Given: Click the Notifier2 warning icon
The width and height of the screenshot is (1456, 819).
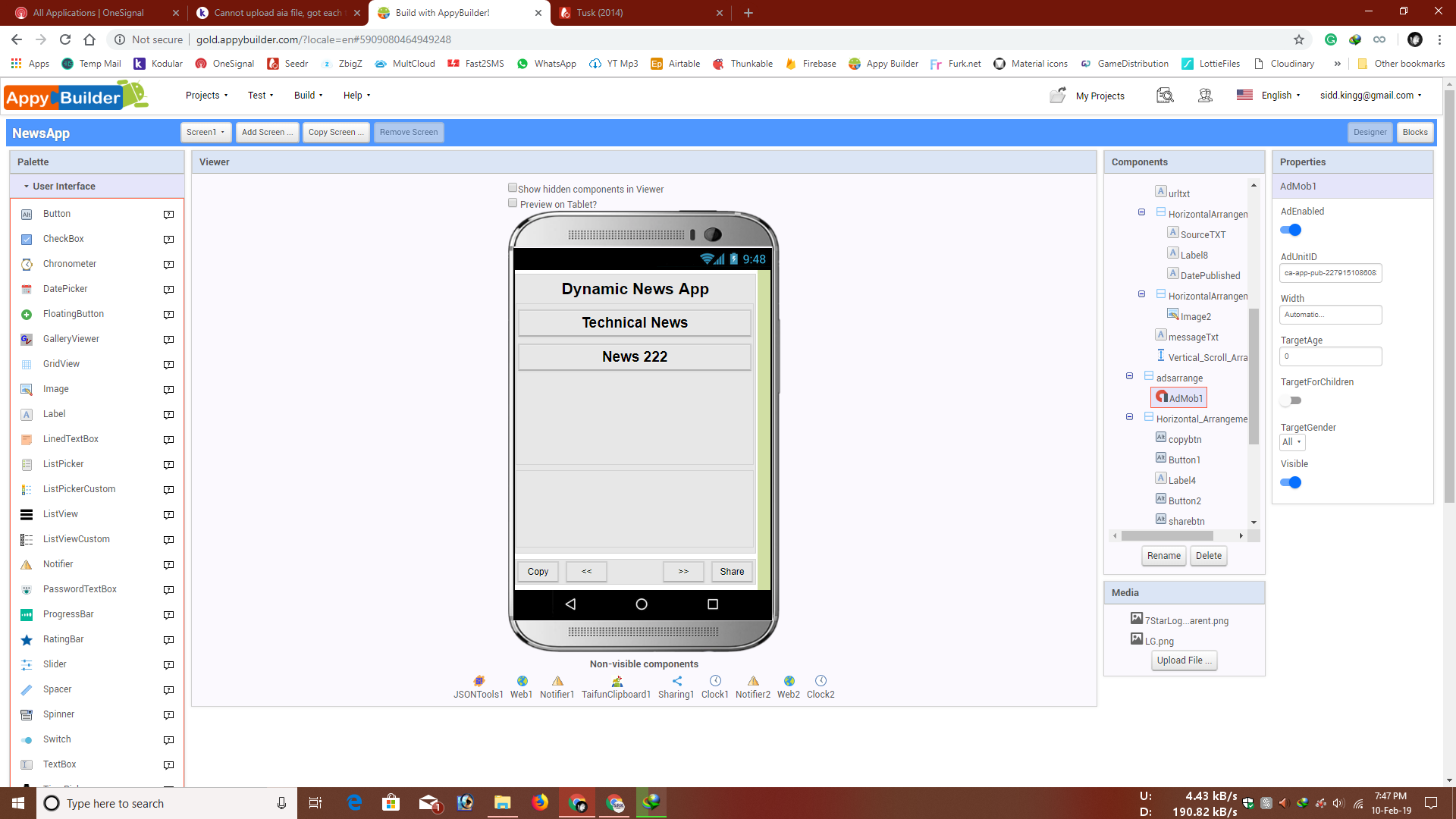Looking at the screenshot, I should click(x=753, y=681).
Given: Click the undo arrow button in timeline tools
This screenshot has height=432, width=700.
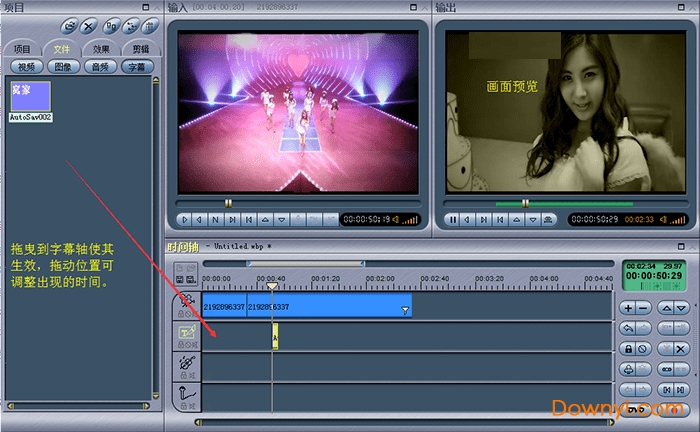Looking at the screenshot, I should tap(628, 328).
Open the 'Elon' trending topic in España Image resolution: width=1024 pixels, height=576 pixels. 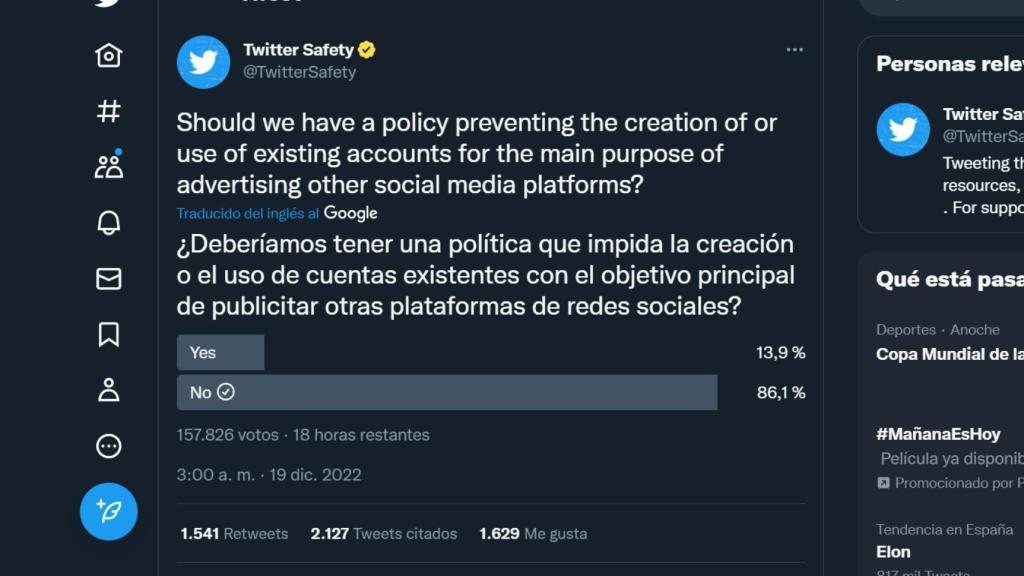[893, 551]
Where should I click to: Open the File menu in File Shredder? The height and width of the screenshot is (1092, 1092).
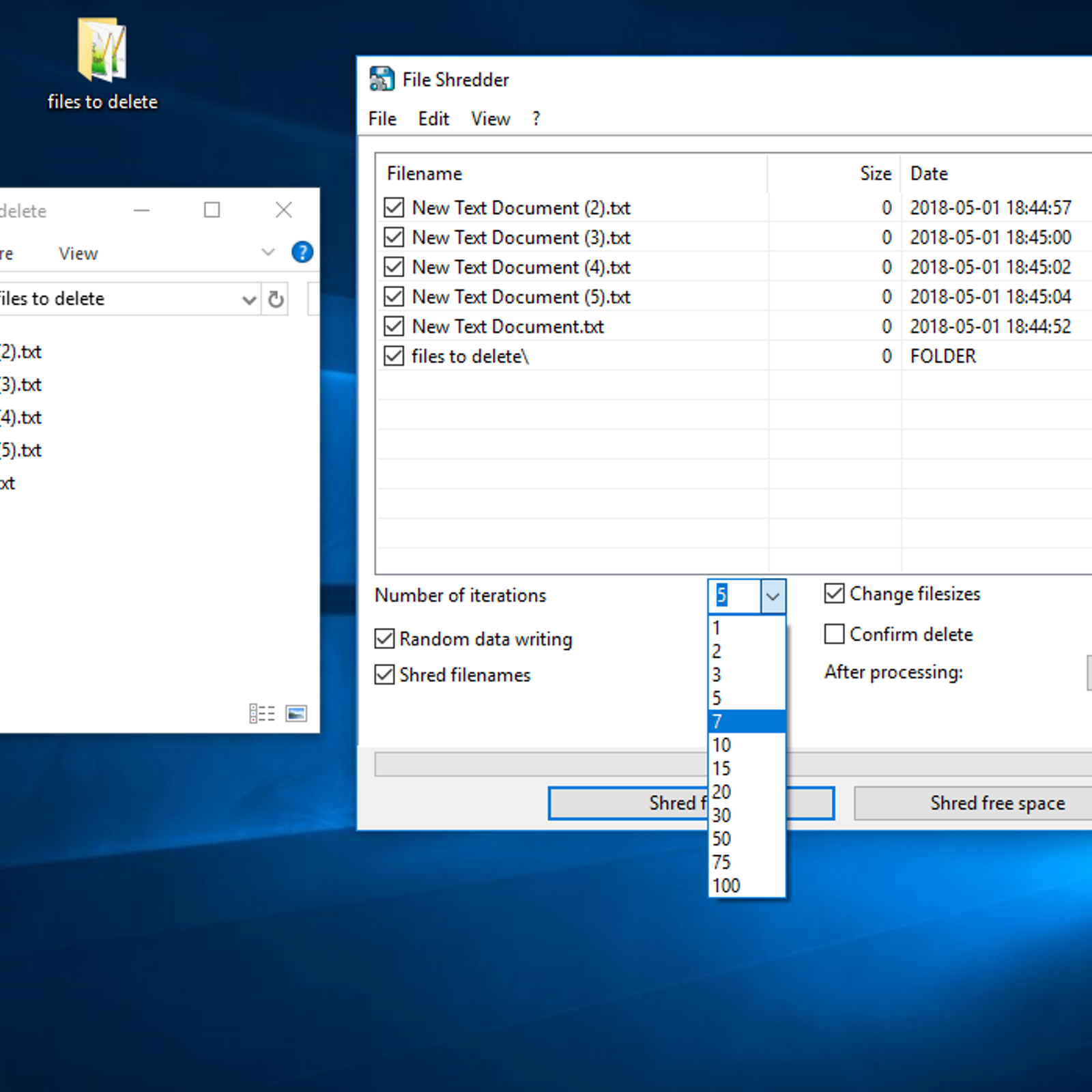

• Instruction: Can you pull out every line of the records above that contains the string "Given", copying each one in full?

• Answer for this exercise:
Given: Click the Notifier2 warning icon
Given: Click the undo arrow button in timeline tools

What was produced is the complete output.